Change data capture (CDC) to Kafka Beta

Change data capture (CDC) to Kafka Beta

Follow the steps below to connect a YugabyteDB cluster to use the Change Data Capture (CDC) API to send data changes to Apache Kafka. To learn about the change data capture (CDC) architecture, see Change data capture (CDC).

Prerequisites

YugabyteDB

Create a YugabyteDB cluster using the steps outlined in Manual Deployment.

Java

A JRE (or JDK), for Java 8 or 11, is installed. JDK and JRE installers for Linux, macOS, and Windows can be downloaded from OpenJDK, AdoptOpenJDK, or Azul Systems.

NoteThe Confluent Platform currently only supports Java 8 and 11. If you do not use one of these, an error message is generated and it will not start. For details related to the Confluent Platform, see Java version requirements.

Apache Kafka

A local install of the Confluent Platform should be up and running.

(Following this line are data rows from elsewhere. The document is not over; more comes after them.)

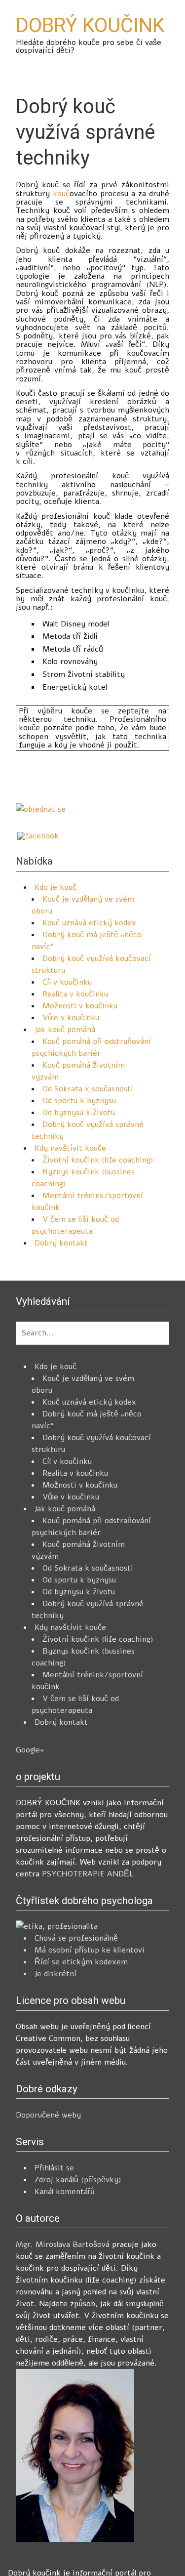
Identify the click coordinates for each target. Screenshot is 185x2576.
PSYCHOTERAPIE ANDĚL (87, 1874)
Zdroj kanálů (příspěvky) (78, 2179)
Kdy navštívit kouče (70, 1148)
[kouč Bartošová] (75, 2539)
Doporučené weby (48, 2115)
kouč (61, 193)
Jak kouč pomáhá (65, 1029)
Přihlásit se (54, 2167)
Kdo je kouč (55, 887)
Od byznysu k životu (78, 1112)
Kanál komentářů (65, 2191)
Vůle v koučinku (70, 1017)
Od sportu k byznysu (79, 1100)
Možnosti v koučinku (79, 1005)
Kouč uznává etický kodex (89, 922)
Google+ (30, 1750)
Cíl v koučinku (67, 982)
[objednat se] (41, 809)
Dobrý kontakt (61, 1243)
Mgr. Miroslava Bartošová (63, 2244)
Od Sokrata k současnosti (87, 1088)
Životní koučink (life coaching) (97, 1160)
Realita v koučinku (75, 994)
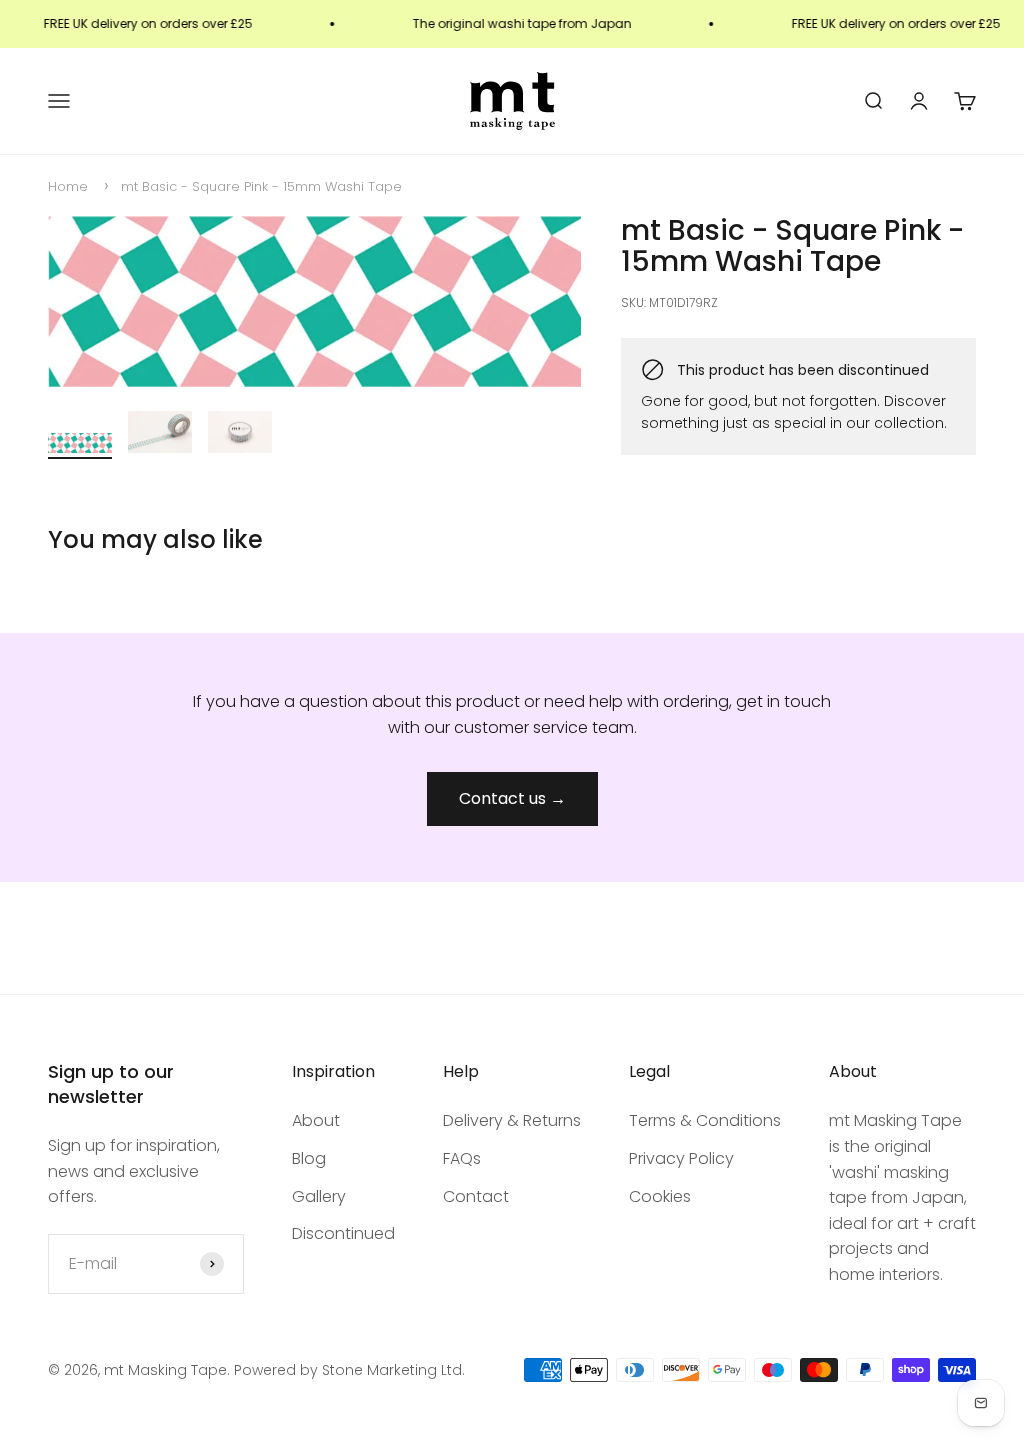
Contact (476, 1196)
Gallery (319, 1196)
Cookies (660, 1196)
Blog (309, 1158)
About (316, 1120)
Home (68, 186)
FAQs (462, 1158)
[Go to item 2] (160, 435)
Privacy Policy (681, 1158)
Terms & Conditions (705, 1120)
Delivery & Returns (512, 1120)
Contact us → (512, 798)
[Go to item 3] (240, 435)
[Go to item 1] (80, 446)
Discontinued (343, 1233)
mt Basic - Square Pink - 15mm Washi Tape (261, 186)
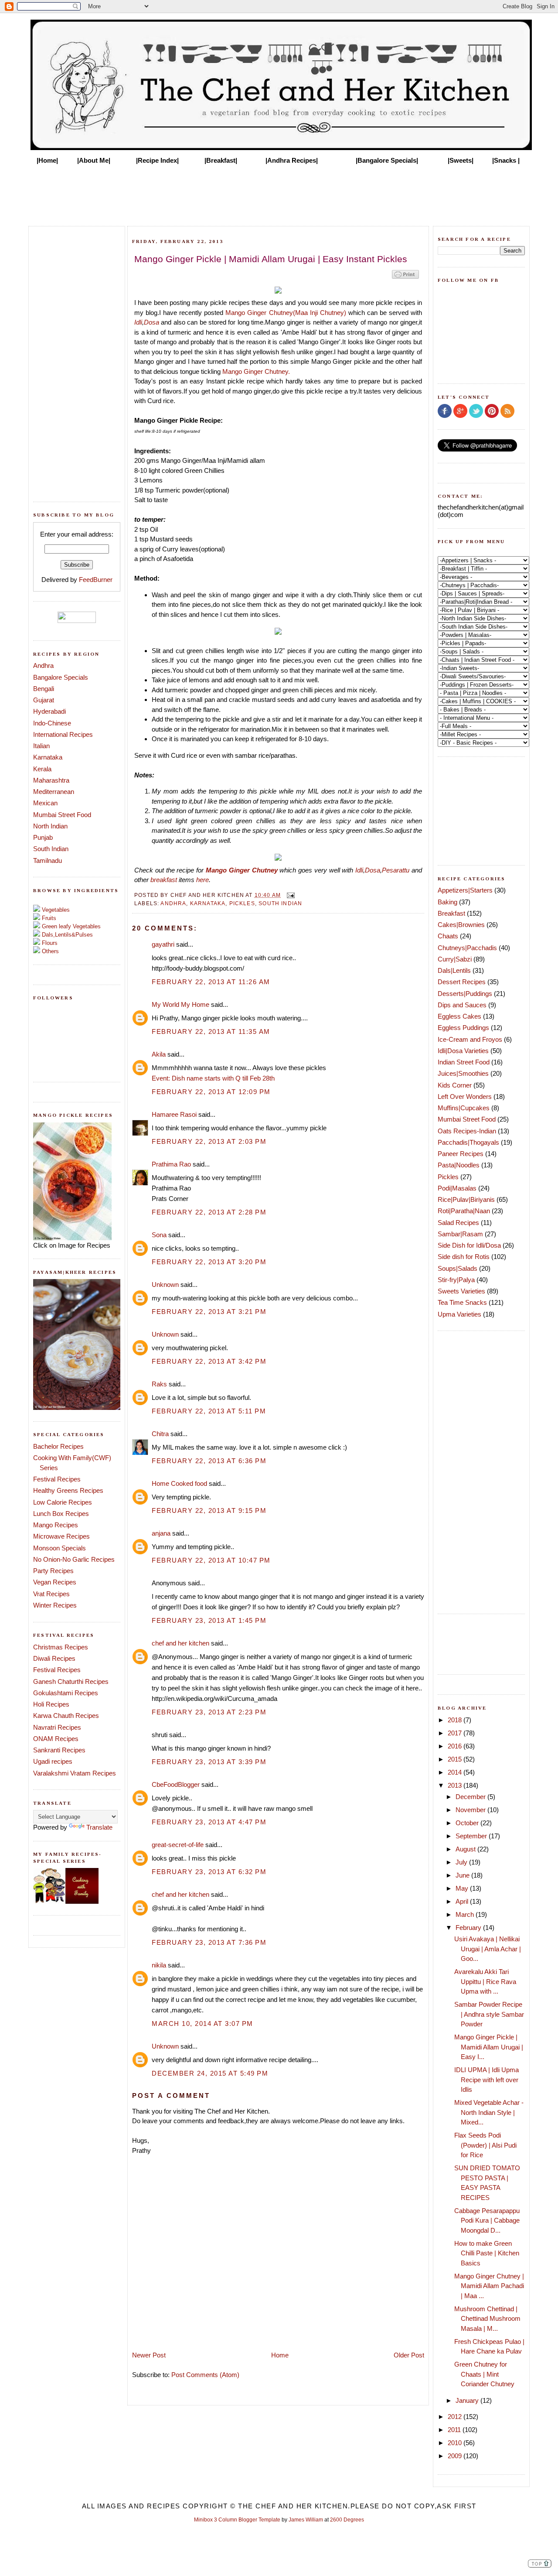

The Confluent Platform includes Apache Kafka and additional tools and services (including Zookeeper and Avro), making it easy for you to quickly get started using the Kafka event streaming platform.

To get a local Confluent Platform (with Apache Kafka) up and running quickly, follow the steps in the Confluent Platform Quick Start (Local).

1. Create the source table

With your local YugabyteDB cluster running, create a table, called users, in the default database (yugabyte).

CREATE TABLE users (name text, pass text, id int, primary key (id));

2. Create Avro schemas

The Kafka Connect YugabyteDB Source Connector supports the use of Apache Avro schemas to serialize and deserialize tables. You can use the Schema Registry in the Confluent Platform to create and manage Avro schema files. For a step-by-step tutorial, see Schema Registry Tutorial.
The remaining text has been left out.